On February 16, 1940, they departed for Mexico. María Luisa, an intelligent, glamorous woman, studied drama, became involved in cultural and literary circles and married Jomí García Ascot, also the child of exiles, in 1952.

After arriving in Mexico, Elío began studying drama with Seki Sano, a Japanese exile living in Mexico. She was a member of the group Poetry Out Loud and published poetry works in newspapers and magazines. She also wrote short stories, screenplays and performed on Mexican television.

In 1960, her husband was invited to go to Cuba and participate in a film, Cuba 58 being filmed there. Originally five segments were planned for the film, but the final composition contains only three, two of which were created by García Ascot. García planned a new project, a musical comedy in the style of West Side Story, but had to abandon the project as the political situation in Cuba deteriorated. The couple returned to Mexico and began working in a collaboration with Emilio García Riera to produce one of the first films about Spanish exiles. The film, El balcón vacío (The Empty Balcony) is Elío's autobiographical story and she wrote the script of the film. She also acted in the film. Shooting only on weekends because the trio all had regular jobs, the film took a year to produce and was not a commercial success, though it did win awards.

Elío and her husband were personal friends of the writer Gabriel García Márquez and his masterwork, One Hundred Years of Solitude was dedicated to them with the inscription, “Para (to) Jomí García Ascot y María Luisa Elío”. In the eighteen months that he took to write the book, they went to his house every night and critiqued the versions of the story as it developed.

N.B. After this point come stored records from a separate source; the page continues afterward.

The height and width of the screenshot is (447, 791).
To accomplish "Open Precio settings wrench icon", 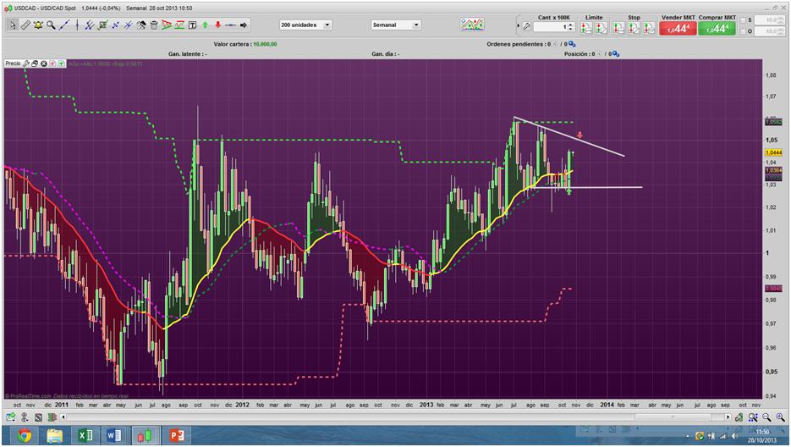I will pyautogui.click(x=26, y=63).
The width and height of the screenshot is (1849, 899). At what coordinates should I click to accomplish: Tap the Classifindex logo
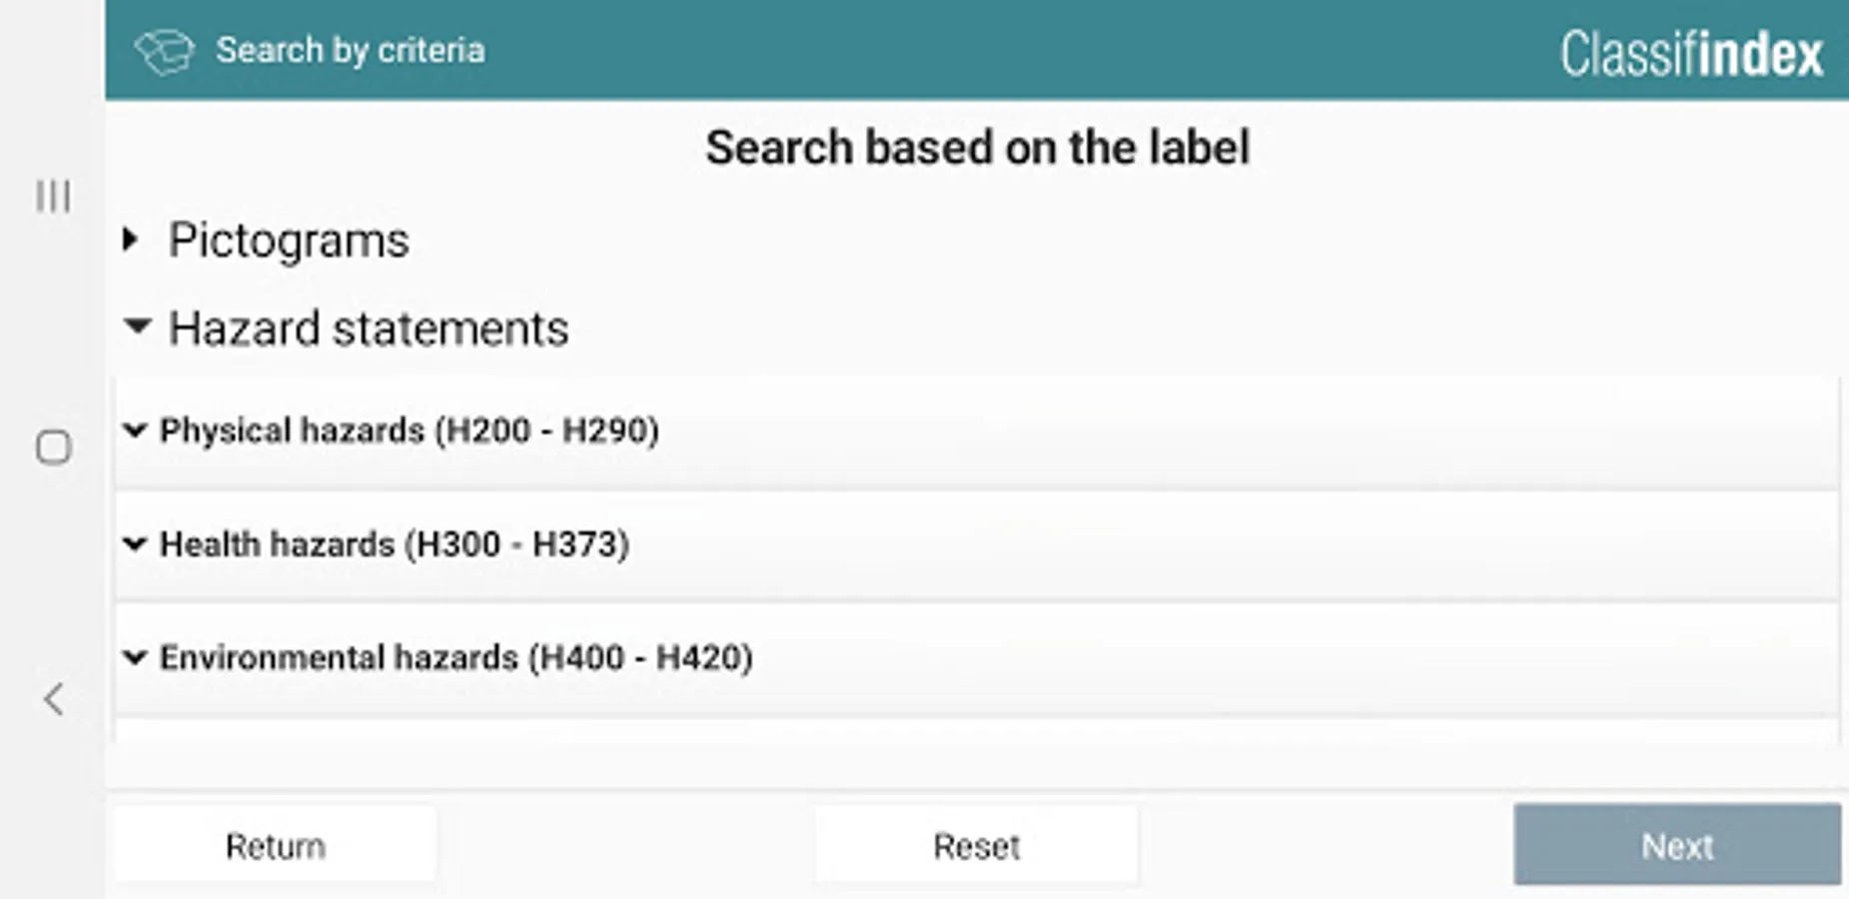click(1691, 54)
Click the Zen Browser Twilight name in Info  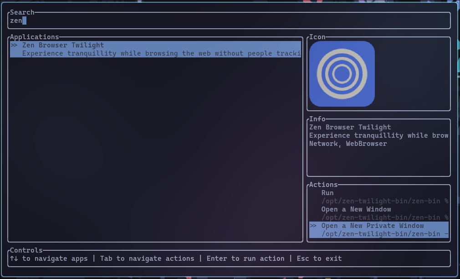(x=350, y=127)
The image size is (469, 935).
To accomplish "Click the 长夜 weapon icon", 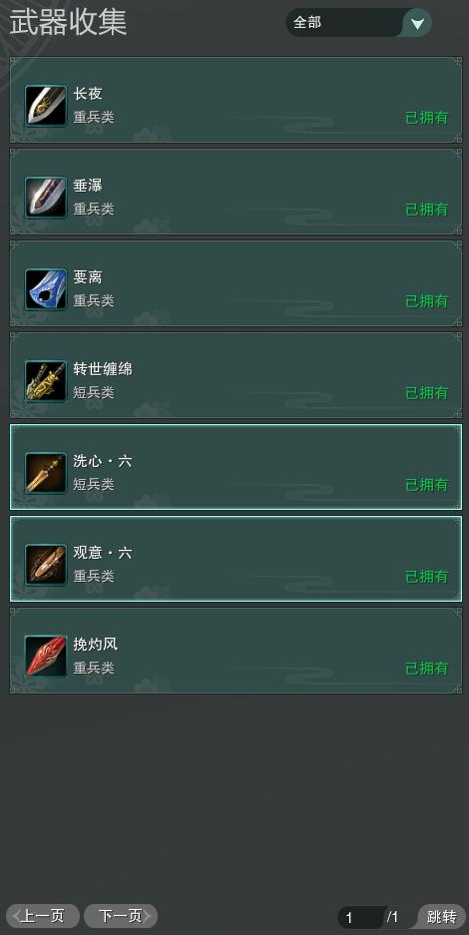I will coord(46,106).
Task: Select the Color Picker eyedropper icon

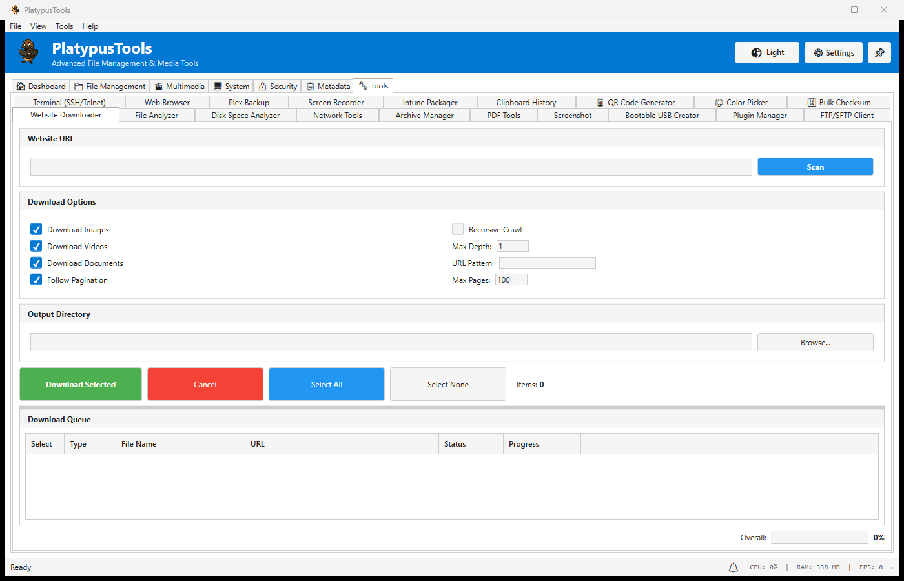Action: (719, 102)
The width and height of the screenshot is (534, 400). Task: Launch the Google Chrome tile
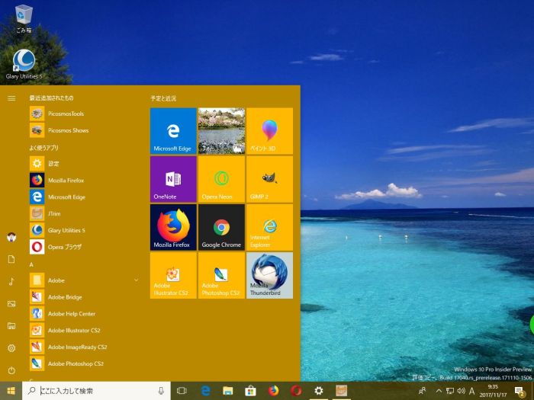[221, 227]
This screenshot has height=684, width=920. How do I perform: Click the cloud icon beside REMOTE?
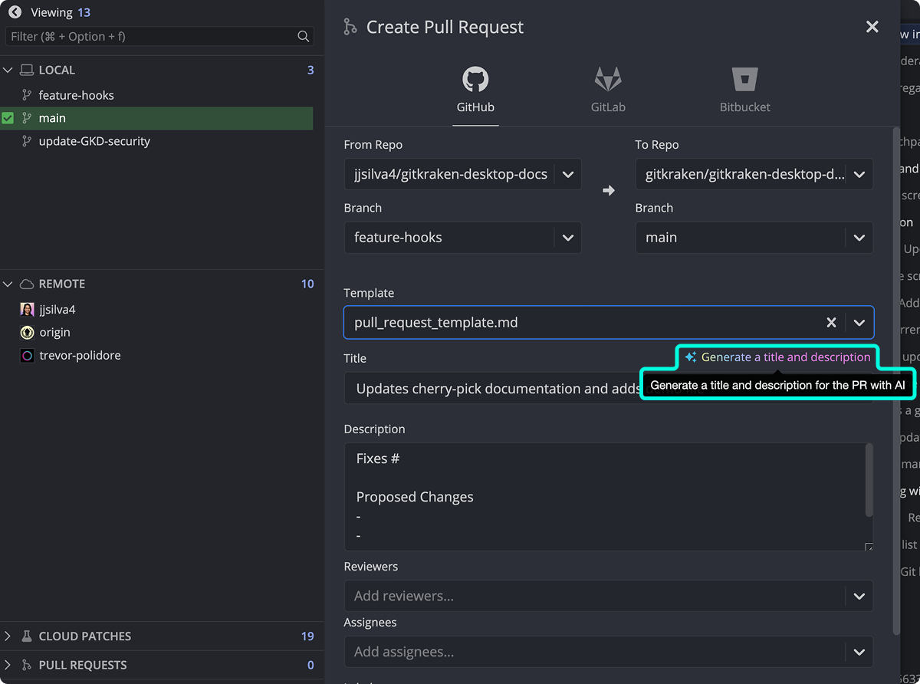[25, 284]
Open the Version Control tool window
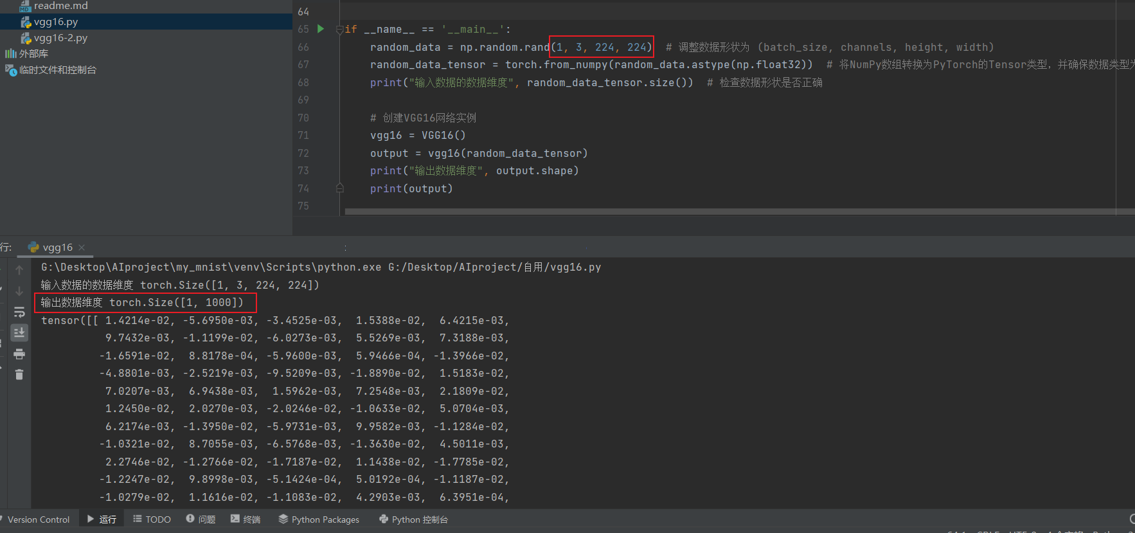This screenshot has height=533, width=1135. tap(38, 519)
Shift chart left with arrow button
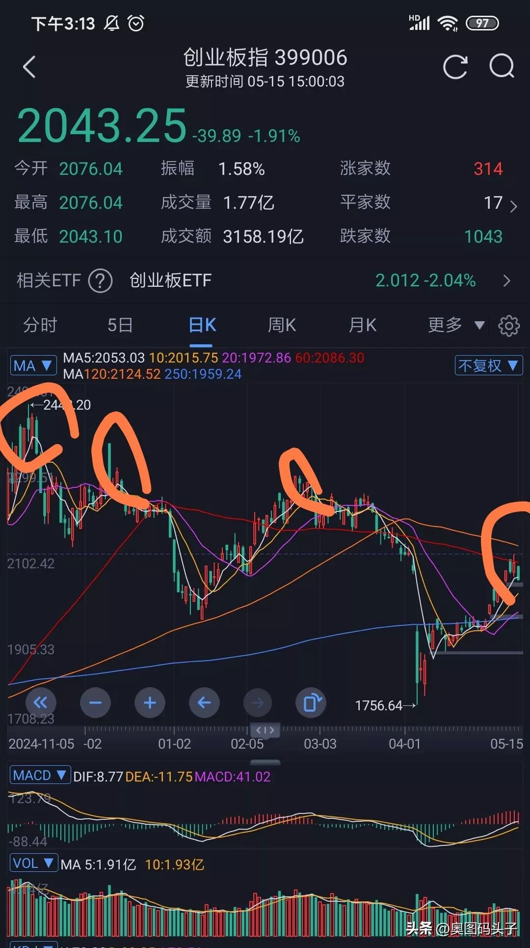530x948 pixels. click(204, 703)

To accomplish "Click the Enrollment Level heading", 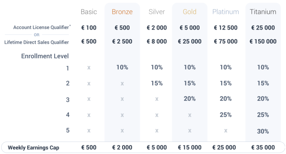I will click(45, 56).
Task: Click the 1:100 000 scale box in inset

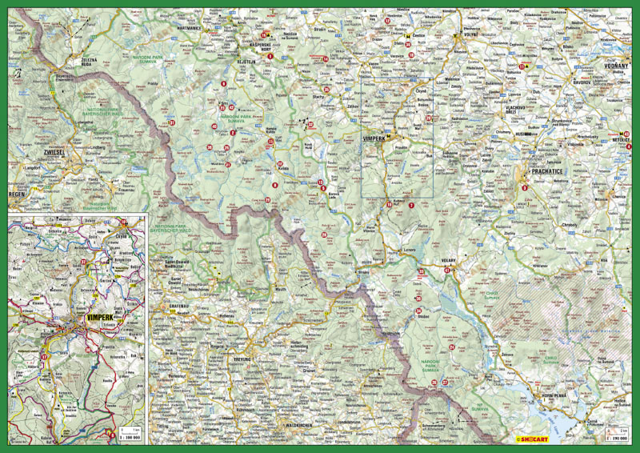Action: [131, 436]
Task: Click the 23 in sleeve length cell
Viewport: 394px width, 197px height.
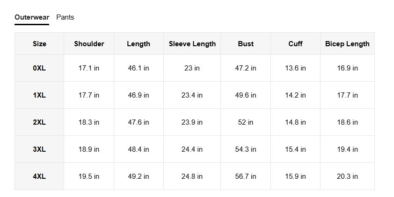Action: pyautogui.click(x=192, y=68)
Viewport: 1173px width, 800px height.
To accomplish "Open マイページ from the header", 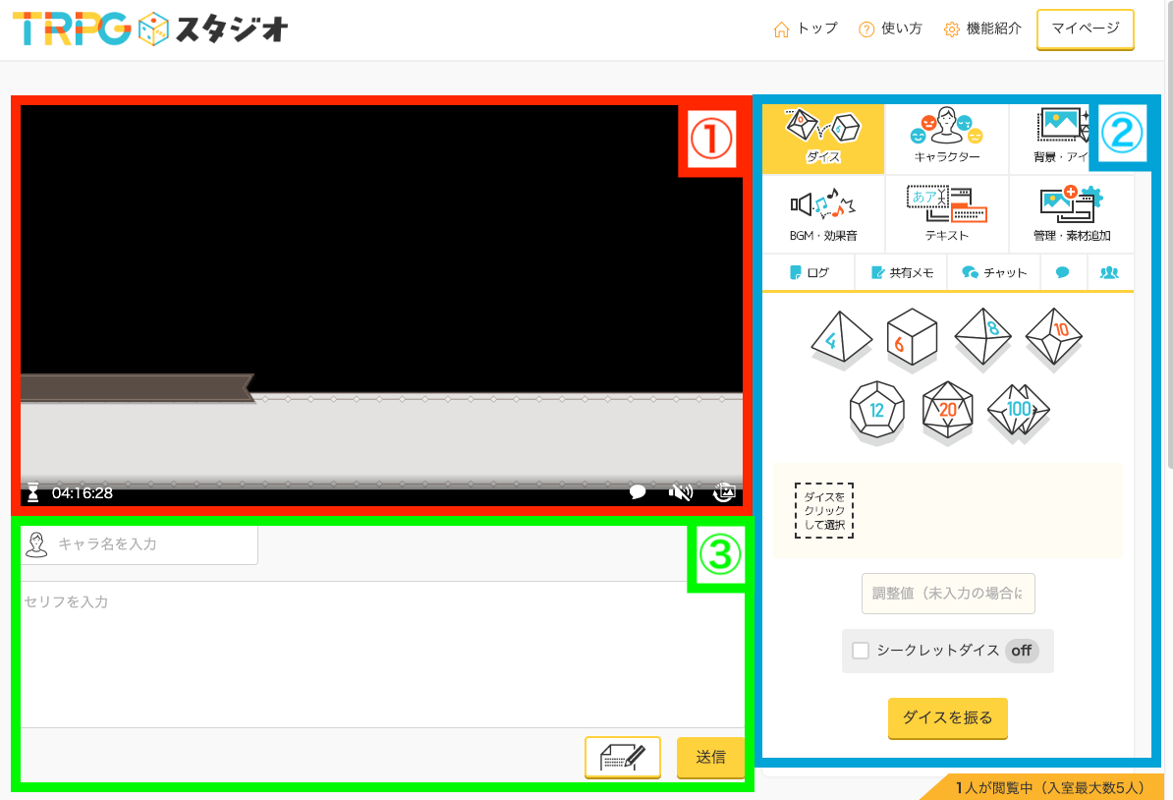I will click(x=1085, y=29).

In 1968, Elío and García Ascot divorced. In 1970, she took their son Diego (born 1963) with her and made her first return trip to Spain. She wrote a book, Tiempo de llorar (Time to Weep) in 1988 about the bittersweet return and the breakdown she had as a result. A second book, Cuaderno de apuntes en carne viva (Notebook in Living Flesh) published in 1995, attempted to explore the journey of putting her broken pieces back together. Those who came as children from Spain as exiles to Mexico, called themselves The Nepantla Generation, a Nahuatl word which describes the state of belonging to two places at the same time. Neither of one, nor the other. Elío described herself as being caught between past and present which hampered her ability to see the future.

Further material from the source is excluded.